The coagulation factor X activator from Russell’s viper venom (RVV‐X) is a heterotrimeric glycoprotein. In this study, its three subunits were cloned and sequenced from the venom gland cDNAs of Daboia siamensis . The deduced heavy chain sequence contained a C‐terminal extension with four additional residues to that published previously. Both light chains showed 77–81% identity to those of a homologous factor X activator from Vipera lebetina venom. Far‐western analyses revealed that RVV‐X could strongly bind protein S, in addition to factors X and IX. This might inactivate protein S and potentiate the disseminated intravascular coagulation syndrome elicited by Russell’s viper envenomation.

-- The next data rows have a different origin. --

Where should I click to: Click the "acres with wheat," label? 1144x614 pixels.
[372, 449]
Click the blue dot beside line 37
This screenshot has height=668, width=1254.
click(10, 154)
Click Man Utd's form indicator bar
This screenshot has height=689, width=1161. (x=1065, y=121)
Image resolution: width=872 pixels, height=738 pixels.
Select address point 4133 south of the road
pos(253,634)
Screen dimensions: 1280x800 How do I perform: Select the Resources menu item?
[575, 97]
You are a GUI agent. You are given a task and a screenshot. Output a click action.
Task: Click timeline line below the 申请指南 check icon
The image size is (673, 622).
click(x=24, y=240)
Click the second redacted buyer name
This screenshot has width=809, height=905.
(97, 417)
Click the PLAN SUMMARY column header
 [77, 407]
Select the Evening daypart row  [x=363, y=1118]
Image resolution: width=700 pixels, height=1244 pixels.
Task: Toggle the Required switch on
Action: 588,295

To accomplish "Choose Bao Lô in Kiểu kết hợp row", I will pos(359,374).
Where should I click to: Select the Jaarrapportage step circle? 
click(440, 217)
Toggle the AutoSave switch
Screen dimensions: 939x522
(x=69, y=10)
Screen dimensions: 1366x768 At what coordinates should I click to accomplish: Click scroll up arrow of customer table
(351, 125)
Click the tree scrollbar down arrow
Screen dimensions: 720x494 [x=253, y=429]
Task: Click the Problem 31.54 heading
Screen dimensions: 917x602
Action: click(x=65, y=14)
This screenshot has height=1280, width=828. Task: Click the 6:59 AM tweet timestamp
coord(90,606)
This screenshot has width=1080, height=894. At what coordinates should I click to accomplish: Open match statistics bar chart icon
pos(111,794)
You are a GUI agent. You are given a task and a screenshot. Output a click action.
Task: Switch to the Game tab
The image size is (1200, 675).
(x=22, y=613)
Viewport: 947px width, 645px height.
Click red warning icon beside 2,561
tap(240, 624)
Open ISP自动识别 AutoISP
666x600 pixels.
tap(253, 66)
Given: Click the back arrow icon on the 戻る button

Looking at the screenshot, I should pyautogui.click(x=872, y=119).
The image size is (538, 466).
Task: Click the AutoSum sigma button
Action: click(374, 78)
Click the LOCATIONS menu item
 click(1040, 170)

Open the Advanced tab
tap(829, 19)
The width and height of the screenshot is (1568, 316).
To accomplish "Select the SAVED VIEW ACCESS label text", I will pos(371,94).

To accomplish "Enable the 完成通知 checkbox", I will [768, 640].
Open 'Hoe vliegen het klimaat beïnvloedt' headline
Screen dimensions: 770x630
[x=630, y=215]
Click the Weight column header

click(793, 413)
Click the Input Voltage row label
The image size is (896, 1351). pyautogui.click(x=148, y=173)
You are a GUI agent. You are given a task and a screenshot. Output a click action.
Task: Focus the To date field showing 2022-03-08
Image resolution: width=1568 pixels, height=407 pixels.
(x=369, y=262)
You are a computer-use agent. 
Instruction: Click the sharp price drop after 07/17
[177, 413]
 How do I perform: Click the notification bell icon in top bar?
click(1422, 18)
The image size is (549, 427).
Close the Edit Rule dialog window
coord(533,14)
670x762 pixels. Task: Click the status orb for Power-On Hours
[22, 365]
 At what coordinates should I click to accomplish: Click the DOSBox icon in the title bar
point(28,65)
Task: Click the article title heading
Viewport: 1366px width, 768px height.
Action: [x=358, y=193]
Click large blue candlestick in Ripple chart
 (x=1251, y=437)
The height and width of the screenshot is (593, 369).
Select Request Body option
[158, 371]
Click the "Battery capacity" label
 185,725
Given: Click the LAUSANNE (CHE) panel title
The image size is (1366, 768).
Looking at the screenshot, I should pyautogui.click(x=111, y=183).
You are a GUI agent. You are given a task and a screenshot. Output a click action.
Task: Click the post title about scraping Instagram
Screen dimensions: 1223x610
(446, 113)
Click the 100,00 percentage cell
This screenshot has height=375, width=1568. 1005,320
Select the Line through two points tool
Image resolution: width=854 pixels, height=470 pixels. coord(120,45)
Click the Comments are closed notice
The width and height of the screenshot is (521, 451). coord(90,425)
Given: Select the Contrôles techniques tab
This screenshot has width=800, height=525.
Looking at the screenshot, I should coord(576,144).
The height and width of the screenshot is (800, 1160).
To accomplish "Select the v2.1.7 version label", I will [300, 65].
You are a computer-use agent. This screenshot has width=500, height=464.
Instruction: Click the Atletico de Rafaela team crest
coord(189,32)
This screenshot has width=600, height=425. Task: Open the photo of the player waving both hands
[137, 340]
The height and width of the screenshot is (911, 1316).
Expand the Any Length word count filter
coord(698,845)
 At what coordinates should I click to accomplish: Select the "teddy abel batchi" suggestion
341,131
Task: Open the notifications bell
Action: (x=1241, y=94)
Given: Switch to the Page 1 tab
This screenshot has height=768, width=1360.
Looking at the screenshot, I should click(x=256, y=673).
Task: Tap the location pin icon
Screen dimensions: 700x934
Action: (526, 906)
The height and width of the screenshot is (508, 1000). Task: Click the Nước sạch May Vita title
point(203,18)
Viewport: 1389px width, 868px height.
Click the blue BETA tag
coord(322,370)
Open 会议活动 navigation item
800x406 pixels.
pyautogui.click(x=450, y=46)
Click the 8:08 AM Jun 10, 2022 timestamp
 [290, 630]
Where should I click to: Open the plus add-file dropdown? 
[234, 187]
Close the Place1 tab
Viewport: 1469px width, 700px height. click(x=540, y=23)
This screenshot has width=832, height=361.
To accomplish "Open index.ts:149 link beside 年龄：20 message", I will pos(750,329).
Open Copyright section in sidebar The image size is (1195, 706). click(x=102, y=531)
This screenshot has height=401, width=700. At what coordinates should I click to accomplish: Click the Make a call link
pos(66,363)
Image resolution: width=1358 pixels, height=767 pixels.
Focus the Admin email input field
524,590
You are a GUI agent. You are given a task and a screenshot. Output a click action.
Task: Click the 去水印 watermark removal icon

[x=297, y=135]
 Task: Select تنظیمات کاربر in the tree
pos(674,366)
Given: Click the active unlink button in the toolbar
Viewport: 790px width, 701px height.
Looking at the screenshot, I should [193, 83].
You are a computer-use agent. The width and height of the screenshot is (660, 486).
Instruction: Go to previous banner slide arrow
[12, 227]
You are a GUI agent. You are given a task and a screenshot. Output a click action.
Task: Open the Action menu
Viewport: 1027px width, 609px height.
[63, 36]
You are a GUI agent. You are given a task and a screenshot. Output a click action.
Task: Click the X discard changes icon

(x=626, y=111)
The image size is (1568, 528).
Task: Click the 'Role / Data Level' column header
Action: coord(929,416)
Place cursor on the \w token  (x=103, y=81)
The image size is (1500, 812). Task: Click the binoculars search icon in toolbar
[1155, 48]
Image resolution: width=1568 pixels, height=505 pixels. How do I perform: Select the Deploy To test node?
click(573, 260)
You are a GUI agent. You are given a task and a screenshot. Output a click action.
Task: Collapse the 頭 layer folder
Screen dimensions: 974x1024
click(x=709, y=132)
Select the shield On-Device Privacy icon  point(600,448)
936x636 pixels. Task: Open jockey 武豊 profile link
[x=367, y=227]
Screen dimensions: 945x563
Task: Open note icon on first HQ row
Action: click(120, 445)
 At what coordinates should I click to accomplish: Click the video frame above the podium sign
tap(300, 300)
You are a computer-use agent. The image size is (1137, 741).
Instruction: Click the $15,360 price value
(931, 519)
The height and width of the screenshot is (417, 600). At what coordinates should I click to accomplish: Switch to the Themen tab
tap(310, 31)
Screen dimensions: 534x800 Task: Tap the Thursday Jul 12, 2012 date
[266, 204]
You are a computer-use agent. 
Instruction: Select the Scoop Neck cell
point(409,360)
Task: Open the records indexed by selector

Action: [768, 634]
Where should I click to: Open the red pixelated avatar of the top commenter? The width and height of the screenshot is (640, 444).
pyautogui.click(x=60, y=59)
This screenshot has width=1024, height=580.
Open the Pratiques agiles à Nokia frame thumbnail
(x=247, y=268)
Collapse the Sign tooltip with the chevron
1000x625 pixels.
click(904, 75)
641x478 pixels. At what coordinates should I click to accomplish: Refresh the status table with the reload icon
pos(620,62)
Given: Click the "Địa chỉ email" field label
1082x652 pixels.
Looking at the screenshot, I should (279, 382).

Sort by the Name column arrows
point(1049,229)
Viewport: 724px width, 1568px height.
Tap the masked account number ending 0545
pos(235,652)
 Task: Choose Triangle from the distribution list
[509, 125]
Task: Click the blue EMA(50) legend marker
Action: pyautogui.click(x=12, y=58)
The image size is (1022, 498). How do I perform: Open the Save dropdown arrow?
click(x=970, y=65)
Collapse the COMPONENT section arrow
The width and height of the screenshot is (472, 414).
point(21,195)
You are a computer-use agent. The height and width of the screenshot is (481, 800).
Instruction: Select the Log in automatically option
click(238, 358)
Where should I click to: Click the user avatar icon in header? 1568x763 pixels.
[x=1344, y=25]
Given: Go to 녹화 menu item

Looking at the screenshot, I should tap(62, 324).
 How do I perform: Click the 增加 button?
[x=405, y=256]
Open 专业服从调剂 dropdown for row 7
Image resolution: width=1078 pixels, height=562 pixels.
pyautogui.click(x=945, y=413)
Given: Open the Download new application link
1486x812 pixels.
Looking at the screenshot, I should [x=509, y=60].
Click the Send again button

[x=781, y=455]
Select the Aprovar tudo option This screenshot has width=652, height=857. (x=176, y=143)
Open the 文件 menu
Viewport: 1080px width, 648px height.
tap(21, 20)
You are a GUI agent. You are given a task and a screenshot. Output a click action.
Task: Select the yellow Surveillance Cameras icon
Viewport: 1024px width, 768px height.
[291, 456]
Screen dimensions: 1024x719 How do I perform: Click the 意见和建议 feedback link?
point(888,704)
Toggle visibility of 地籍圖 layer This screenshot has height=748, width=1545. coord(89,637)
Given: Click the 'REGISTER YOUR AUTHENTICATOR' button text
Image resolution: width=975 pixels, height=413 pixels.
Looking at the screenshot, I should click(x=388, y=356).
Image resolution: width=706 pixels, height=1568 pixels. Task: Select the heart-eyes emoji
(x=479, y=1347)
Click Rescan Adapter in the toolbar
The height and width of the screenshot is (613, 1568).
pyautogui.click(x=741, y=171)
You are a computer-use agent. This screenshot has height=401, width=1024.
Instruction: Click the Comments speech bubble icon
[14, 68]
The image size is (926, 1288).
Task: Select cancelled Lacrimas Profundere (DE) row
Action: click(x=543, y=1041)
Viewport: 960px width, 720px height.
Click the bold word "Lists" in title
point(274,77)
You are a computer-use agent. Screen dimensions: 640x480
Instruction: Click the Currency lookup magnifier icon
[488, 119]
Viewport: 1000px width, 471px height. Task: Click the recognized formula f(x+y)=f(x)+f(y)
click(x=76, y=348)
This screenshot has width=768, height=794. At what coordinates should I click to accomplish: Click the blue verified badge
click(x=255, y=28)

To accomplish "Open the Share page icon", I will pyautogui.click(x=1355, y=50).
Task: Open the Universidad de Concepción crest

The N ‐glycans released from each subunit were profiled and sequenced by MALDI‐MS and MS/MS analyses of the permethyl derivatives. All the glycans, one on each light chain and four on the heavy chain, showed a heterogeneous pattern, with a combination of variable terminal fucosylation and sialylation on multiantennary complex‐type sugars. Amongst the notable features were the presence of terminal Lewis and sialyl‐Lewis epitopes, as confirmed by western blotting analyses. As these glyco‐epitopes have specific receptors in the vascular system, they possibly contribute to the rapid homing of RVV‐X to the vascular system, as supported by the observation that slower and fewer fibrinogen degradation products are released by desialylated RVV‐X than by native RVV‐X.